##### LISTED ENTRIES
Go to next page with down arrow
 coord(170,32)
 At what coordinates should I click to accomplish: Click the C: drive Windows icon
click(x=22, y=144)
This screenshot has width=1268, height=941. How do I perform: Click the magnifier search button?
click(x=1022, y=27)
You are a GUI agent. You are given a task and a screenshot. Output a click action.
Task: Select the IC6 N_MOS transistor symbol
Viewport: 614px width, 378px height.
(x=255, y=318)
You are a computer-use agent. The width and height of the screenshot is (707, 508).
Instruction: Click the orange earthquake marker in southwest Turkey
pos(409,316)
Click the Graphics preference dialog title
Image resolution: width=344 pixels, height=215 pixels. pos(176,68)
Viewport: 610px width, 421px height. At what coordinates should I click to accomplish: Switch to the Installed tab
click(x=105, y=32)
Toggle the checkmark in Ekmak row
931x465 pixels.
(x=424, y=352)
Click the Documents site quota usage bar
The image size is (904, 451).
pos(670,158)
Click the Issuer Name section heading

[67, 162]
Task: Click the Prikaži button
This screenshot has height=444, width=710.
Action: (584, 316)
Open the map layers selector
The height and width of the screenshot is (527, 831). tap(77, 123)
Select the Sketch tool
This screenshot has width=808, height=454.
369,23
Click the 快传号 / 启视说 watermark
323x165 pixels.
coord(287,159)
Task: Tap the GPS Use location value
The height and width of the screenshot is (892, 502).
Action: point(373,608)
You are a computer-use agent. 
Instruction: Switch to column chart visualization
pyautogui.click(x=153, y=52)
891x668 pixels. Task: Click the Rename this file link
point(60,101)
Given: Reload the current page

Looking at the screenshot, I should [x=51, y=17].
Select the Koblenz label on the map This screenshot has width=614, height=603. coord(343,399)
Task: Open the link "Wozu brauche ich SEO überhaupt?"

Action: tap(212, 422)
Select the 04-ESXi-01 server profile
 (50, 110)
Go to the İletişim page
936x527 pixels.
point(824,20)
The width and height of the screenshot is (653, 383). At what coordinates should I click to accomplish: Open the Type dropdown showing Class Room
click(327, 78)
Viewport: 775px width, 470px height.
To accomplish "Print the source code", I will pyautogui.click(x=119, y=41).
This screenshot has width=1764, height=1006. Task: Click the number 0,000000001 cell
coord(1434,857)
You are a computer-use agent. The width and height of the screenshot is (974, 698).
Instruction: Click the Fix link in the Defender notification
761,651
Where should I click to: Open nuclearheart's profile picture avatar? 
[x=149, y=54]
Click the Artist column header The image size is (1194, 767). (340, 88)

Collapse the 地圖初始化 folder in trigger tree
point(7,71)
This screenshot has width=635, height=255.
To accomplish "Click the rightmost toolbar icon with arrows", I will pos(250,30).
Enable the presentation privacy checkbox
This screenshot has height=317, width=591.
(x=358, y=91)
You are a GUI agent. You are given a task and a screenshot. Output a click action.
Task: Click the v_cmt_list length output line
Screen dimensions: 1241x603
##########
◆ PROBLEM TO SOLVE ◆
Would you set down, word for word, the lines from the opening of the entries above through the line with "is (707, 508).", both included, and no others?

◆ RESULT OF THIS EXERCISE ◆
Go to next page with down arrow
 coord(170,32)
 At what coordinates should I click to accomplish: Click the C: drive Windows icon
click(x=22, y=144)
This screenshot has width=1268, height=941. How do I perform: Click the magnifier search button?
click(x=1022, y=27)
You are a GUI agent. You are given a task and a screenshot. Output a click action.
Task: Select the IC6 N_MOS transistor symbol
Viewport: 614px width, 378px height.
(x=255, y=318)
You are a computer-use agent. The width and height of the screenshot is (707, 508).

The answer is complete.